The second argument is where it gets scary. info is a pointer (presumably set to &dest), the value that info holds is the address of the thing you're pointing to. If you wanted to pass in an address, you'd point into to the thing, and then pass in info, without the ampersand or treating it like an array. What you're doing using the square brackets [ ] to get an element of dest, and then getting address of that.
Now, it could be that you're using pointers in some ingenious way, and you really do want to reference the 4th byte after it. But I doubt it. You're probably just dinking around with pointers to see how they work, which is fine. But when you start to make stuff, if you want to pass in a message, declare a message and send that. Don't imbed a character string into part of a larger array. It's bad form. Use a struct instead.

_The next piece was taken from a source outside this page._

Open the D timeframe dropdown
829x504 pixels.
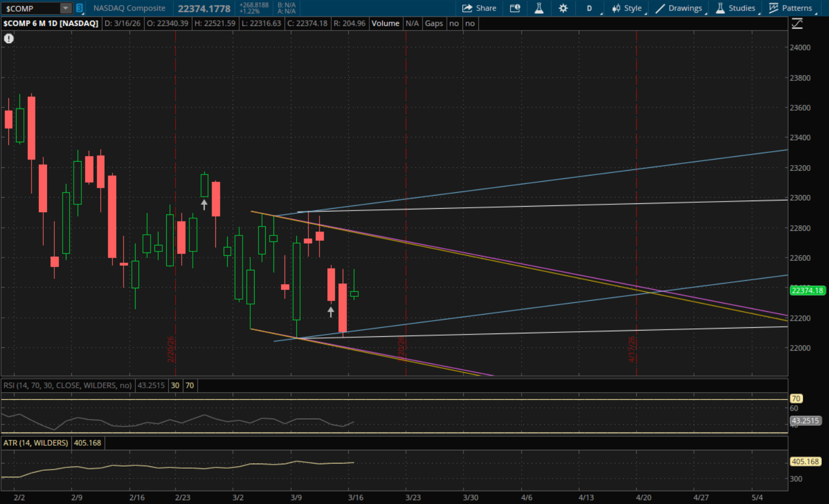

here I understand that I am passing address of values to the pointer.
Well, you're passing an address to a function, not a pointer.
"in this function we pass something like"
retriveValue(&ie[3], (Byte*)&dest, 2);
Again, I'm in a cold sweat over how scary wrong this is. Never do this. Who is this nefarious "we" you speak of? Are you part of some sort of horrible cult chanting an unspeakable dialect of C in an attempt to usher in a dark reign of Cthulu? Does h̡e͜͟ ͟c̀om͠e̴͝?̢̛͟
Anyway, cult aside,
What is wrong if I convert dest to byte and pass address like (Byte)&dest?
As Monsieur 32 pointed out, you're not passing an address if you do that, you're passing a Byte. Remember, that a Byte is 8 bits long. It's one char. An address is usually 32 or 64 bits, depending on the environment. So when you cast it like that, you're dropping 3/4ish of the data you need, and it doesn't fit the definition of the function. And it's a sin against nature.
How would I pass if dest is of type char* like for eg char *dest;?
Yep, just dest, all plain and vanilla by itself. This is because dest isn't a char. It's declared as dest[100], which means dest[0] is a char, but dest is the address of dest[0], like a pointer.
The array convention is really just a bit of molding over pointers to help keep things straight. There's no functional difference between *(dest+3) and dest[3]. On a technical level, arrays and pointer are different in that array declarations like dest would be treated as a const at compile time, so it wouldn't take up any RAM. A char* pointer would have it's own little hunk of RAM that you could increment while looping through your data, but only the eversleeping dark one uses pointers like that. Why is he sleeping? Endless loop because he didn't cast his pointers correctly.
Finally, if you already accepted Mr.32's answer, which was WAY ahead of mine, you really should put it back. And just say no to dead alien gods.